## Work request 1
Rewrite the paragraph of the letter to Benjamin Lincoln that begins "Should it become inevitably necessary" as a short list, keeping its main facts.
## Work request 2
Answer these questions about the letter to Benjamin Lincoln, marking each answer with the same letter.
(a) From what place and on what date was the letter written?
(b) What two reasons does the writer give for writing in a laconic manner?
(c) What motives does the writer say will not sway him in the disposal of places?

## Excerpt to read
──────

To Benjamin Lincoln
Mount Vernon March 11th 1789
My Dear Sir
I was favored last evening by yours of the 20th Ulto and am glad to be confirmed in the idea that a spirit of unanimity is becoming still more prevalent.
My having company with me at present & my being occupied with my private concerns, will be considered by you as sufficient reasons for my writing in a laconic manner. I will therefore reply to the principal scope of your letter with all that brevity, frankness & friendship, which, in such cases, one friend has a right to expect from another.
Should it become inevitably necessary for me to go into the chair of government, I have determined to go into it, free from all positive engagements of every nature whatsoever. This is the answer I have already given to a multiplicity of applications; and I have assigned as the true reason of my conduct, the predominant desire I had of being at liberty to act with a sole reference to justice & the public good. But without deviating from that line of proceeding which I had chalked out for myself, I may be permitted to say to you, my dear Sir, that you need not doubt my inclinations are very sincere & very strong to serve you, if I can do it, consistently with my duty to the public. This I say, because I have known you in public life: for I do not intend to be swayed, in the disposal of places, by motives arising from the ties of friendship or blood.

──────

## Data for analysis
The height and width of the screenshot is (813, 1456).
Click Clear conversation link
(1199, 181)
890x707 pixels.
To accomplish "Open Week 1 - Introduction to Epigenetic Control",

──────

## Written answer 1
- If the writer must take the chair of government, he will do so free of all positive engagements of any kind.
- He has already given this answer to many applications.
- His reason is his strong wish to be free to act solely with reference to justice and the public good.
- Within that rule, he assures Lincoln that he sincerely and strongly wishes to serve him, if he can do so consistently with his duty to the public.
- He says this because he has known Lincoln in public life. He does not intend to let friendship or family ties sway him in the disposal of places.

## Written answer 2
(a) It was written at Mount Vernon on March 11th 1789.
(b) He has company with him at present and is occupied with his private concerns.
(c) He will not be swayed by motives arising from the ties of friendship or blood.